L'Altare

<<Il pregevole altare maggiore barocco in marmi policromi della chiesa confraternale del Rosario è stato edificato dai padri francescani conventuali che qui officiarono fino al 1783, al centro  del paliotto c'è infatti  l'immagine di S. Francesco d'Assisi orante, Agli inizi del XX secolo  fu costruito il retabulum in muratura con delicati stucchi e decorazioni, e, al centro, la nicchia per la statua della titolare: la Vergine del S.Rosario. Ai lati del frontone ci sono due belle figure in gesso e stucco bianco, due statue a tutto tondo: una rappresenta la fede, stringendo nelle mani una grande croce, simbolo appunto di questa prima virtù teologale, la croce abbracciata da Cristo è la testimonianza più fedele della verità di Dio; l'altra figura presenta una àncora, simbolo della speranza, che,  sicura, salda, assicura la salvezza alla nostra fragile barca nel mare della vita.  Ma dove è rappresentata la carità? Apparentemente non c'è alcuna figura! Gli occhi vanno però subito ai due angeli adoranti (copie ingrandite degli Angeli del Fanzago, preziose opere in  bronzo dorato, custodite nel museo del duomo), posti sugli archetti laterali all'altare, delle stesse dimensioni e stile delle due figure di sopra. Cosa indicano? Dove guardano?  Mostrano il sacramento dell'amore, adorano l'Amore, il Verbo incarnato, Dio che è carità, che si è fatto pane di vita, pane spezzato e condiviso, presenza viva e reale nel santo Tabernacolo, dimora di spazi infiniti, porta del paradiso: <<chi sta nell'amore  dimora in Dio e Dio dimora in lui>> (1Gv 4,16). Con la divina eucaristia, Gesù <<viene a noi corporalmente per continuare il suo operare in noi e attraverso di noi>> (Benedetto XVI).
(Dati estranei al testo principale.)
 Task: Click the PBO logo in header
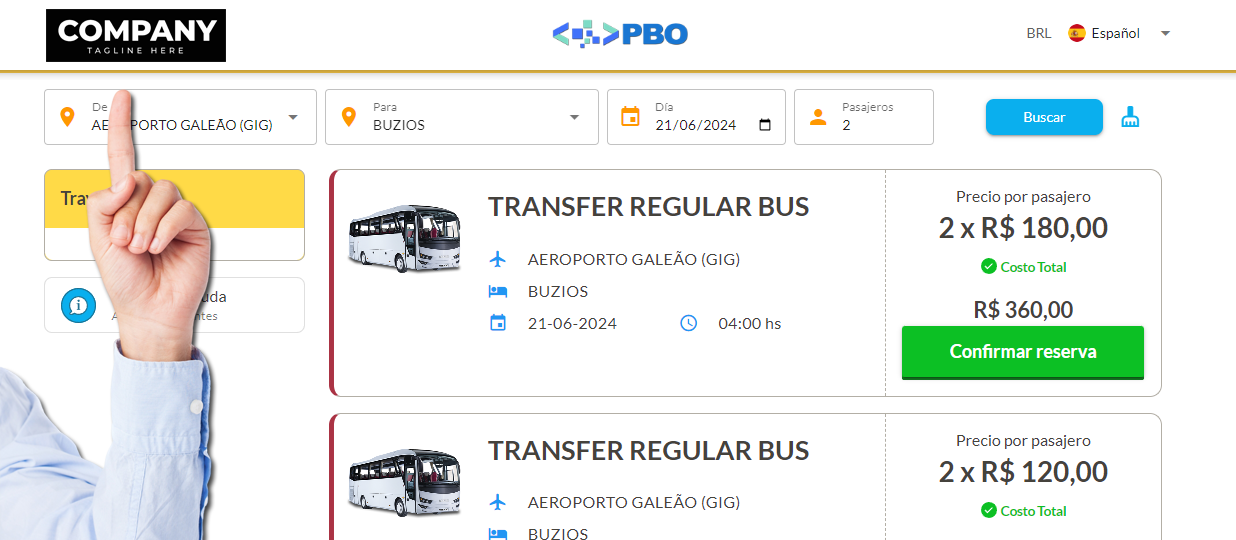click(x=620, y=35)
Se gli angeli ci mostrano il Tabernacolo vuol dire che l'azione nasce dalla contemplazione, che la carità sociale nasce dalla carità teologale, che ogni fiume che lava, purifica, disseta ha la sua sorgente. Ecco: Gesù, il SS. Sacramento dell'Altare! La fede, sostanza di cose sperate,  ci conduce alla carità, e la carità rende credibile la nostra fede>>.